Where the records below have a line with "American", that line is to be copied.

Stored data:
::::::::::

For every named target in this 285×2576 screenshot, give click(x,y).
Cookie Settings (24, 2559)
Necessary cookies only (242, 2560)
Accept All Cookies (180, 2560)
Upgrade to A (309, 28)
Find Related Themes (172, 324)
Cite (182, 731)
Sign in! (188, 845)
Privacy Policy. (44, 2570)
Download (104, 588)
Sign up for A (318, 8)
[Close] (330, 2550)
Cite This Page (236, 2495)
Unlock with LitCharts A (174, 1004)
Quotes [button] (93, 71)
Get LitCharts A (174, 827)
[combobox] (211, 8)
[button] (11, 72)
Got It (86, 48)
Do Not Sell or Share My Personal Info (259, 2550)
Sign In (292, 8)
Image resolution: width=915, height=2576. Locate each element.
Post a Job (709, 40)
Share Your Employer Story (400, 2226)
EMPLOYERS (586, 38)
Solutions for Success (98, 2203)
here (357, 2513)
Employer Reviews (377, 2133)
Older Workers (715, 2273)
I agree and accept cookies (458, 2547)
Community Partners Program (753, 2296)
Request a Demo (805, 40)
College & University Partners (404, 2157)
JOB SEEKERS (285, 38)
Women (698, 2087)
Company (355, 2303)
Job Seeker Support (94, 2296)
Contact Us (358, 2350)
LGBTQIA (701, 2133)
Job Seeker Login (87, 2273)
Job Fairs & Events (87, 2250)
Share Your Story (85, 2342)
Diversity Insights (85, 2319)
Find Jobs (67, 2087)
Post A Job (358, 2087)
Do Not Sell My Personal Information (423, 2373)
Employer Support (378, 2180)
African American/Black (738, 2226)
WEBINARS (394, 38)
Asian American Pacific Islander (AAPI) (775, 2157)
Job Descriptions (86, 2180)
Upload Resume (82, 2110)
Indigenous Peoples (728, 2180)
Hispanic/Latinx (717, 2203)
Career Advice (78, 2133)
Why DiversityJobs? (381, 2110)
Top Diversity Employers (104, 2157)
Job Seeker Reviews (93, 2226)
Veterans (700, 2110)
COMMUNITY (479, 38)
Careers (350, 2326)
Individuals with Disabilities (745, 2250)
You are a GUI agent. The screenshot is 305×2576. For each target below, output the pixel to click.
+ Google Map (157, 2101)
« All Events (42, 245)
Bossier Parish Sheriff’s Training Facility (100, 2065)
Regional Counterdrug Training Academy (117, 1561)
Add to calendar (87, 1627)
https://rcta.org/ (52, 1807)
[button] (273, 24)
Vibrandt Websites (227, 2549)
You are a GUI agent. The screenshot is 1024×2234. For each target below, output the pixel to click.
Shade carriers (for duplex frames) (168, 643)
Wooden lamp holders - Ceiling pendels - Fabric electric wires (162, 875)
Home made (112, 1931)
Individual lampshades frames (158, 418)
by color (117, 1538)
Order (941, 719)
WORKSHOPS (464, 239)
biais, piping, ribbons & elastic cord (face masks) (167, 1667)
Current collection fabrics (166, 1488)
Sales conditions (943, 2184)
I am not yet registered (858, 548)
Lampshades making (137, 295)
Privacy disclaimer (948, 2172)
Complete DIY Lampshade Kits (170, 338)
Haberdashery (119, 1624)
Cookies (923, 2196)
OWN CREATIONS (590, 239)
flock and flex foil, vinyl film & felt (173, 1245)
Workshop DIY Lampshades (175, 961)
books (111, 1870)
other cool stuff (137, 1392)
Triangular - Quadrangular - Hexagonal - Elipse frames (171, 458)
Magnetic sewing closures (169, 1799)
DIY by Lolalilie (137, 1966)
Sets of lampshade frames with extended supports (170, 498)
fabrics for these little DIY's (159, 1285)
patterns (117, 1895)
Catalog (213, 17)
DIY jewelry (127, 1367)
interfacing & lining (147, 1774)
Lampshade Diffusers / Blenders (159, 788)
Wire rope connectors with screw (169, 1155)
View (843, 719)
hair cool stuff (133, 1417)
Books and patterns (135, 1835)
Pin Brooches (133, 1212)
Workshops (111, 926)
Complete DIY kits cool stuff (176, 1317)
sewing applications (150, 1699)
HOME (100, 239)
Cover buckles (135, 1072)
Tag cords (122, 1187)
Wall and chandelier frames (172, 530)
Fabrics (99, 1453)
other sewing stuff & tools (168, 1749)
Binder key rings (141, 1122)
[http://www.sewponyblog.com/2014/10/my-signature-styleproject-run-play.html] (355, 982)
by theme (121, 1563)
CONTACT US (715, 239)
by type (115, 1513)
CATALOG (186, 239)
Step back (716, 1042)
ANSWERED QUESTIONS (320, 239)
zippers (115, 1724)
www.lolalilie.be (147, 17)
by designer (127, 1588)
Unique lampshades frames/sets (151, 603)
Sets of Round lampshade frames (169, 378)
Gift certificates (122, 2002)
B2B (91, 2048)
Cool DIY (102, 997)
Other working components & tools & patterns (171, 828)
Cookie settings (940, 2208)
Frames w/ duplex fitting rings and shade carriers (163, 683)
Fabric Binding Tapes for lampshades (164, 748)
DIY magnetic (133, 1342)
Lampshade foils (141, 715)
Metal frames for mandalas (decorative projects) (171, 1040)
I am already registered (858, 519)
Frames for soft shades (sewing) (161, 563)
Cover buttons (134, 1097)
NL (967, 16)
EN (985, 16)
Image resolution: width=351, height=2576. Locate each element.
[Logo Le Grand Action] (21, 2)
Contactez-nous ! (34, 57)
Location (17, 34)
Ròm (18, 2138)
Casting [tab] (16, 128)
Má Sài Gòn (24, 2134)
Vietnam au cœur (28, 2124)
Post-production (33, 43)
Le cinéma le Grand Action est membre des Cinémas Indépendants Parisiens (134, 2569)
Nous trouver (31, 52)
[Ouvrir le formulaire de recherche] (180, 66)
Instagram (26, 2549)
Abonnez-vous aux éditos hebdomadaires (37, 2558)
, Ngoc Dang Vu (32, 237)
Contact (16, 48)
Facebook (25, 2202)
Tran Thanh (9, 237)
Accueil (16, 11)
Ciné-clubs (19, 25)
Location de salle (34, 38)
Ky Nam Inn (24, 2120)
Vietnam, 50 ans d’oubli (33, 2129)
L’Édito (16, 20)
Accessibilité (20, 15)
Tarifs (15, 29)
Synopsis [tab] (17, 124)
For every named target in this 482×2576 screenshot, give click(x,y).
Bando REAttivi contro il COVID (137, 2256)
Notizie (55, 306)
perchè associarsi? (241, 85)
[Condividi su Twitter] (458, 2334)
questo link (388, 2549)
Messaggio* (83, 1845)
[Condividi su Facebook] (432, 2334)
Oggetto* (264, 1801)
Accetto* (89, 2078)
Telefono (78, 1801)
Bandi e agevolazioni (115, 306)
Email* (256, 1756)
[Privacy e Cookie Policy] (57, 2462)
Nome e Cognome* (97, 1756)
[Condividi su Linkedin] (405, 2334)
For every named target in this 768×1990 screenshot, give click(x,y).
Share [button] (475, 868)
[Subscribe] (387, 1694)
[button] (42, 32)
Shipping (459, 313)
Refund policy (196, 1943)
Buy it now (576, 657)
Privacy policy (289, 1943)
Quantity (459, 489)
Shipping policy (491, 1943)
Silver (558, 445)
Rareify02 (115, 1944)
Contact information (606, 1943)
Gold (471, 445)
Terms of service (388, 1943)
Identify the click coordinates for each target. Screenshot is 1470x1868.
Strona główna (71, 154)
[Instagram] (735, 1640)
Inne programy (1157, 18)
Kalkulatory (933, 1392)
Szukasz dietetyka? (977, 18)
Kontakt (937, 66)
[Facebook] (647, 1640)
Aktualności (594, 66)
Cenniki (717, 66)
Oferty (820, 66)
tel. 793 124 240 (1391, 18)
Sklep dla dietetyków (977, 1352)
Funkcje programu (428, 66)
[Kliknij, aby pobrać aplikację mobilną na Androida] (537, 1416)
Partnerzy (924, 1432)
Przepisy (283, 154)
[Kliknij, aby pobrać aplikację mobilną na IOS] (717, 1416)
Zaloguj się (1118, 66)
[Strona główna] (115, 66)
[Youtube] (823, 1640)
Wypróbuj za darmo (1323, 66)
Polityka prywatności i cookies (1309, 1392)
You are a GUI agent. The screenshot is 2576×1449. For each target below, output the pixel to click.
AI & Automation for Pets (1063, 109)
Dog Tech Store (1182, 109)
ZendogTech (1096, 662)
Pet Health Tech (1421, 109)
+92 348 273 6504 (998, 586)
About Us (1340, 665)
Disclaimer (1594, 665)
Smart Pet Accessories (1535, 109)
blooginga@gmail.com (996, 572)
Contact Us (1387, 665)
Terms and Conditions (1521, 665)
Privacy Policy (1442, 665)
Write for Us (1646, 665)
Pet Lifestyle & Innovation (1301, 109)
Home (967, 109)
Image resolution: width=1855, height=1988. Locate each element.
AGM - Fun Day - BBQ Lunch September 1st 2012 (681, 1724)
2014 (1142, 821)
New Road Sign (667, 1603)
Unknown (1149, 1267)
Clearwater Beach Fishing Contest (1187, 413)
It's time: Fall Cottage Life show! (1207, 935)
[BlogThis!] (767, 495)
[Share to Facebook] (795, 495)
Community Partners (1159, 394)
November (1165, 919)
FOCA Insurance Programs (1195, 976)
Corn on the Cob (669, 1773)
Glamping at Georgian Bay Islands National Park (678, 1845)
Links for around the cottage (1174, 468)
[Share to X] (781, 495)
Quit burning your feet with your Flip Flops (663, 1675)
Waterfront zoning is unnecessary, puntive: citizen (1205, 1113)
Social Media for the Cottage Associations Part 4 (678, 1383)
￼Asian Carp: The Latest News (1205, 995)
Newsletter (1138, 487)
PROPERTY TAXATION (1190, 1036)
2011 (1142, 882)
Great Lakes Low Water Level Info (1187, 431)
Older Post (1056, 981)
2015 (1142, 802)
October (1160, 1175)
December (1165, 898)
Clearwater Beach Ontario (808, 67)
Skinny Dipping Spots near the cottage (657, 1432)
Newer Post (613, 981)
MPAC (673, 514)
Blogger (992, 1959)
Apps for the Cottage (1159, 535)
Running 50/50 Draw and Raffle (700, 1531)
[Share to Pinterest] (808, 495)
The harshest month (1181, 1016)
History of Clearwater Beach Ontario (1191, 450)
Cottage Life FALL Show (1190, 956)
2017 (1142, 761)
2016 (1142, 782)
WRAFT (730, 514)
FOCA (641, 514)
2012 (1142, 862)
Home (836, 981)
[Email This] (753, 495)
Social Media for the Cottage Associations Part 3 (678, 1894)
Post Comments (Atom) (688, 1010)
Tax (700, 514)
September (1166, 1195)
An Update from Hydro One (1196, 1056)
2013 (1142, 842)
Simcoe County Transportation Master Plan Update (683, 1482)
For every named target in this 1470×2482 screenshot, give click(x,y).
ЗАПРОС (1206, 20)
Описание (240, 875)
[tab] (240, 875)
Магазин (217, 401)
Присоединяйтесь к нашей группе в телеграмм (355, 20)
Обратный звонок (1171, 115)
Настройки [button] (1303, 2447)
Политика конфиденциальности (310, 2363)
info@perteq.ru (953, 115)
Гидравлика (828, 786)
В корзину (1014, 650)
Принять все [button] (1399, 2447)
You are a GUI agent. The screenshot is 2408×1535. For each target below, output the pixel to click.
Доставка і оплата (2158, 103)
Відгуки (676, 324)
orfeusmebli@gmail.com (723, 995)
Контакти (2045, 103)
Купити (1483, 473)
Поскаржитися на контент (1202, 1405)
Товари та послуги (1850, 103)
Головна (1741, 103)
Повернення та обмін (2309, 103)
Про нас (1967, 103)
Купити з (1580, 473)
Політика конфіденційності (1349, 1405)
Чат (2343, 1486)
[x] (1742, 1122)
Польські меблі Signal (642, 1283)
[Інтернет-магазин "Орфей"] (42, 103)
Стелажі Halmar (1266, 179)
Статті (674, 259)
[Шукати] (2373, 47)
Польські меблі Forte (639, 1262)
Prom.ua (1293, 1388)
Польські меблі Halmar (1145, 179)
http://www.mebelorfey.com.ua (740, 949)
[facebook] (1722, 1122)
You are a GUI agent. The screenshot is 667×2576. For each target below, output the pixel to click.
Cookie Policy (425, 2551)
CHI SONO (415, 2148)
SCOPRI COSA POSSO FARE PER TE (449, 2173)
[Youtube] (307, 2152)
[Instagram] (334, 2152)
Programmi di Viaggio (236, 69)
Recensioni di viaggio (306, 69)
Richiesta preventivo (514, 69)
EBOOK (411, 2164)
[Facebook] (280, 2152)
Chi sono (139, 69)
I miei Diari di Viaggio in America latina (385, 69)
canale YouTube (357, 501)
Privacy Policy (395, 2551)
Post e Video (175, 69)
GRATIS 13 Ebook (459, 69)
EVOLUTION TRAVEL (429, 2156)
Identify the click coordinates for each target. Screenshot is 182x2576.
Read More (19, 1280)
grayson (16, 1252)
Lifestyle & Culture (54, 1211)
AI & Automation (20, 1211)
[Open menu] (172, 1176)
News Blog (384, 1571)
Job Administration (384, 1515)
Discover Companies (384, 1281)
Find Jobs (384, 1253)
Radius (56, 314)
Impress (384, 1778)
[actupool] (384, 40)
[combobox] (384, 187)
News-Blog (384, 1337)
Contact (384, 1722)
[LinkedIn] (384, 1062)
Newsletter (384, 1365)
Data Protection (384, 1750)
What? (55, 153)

::::::::::

### Task output
African American/Black (738, 2226)
Asian American Pacific Islander (AAPI) (775, 2157)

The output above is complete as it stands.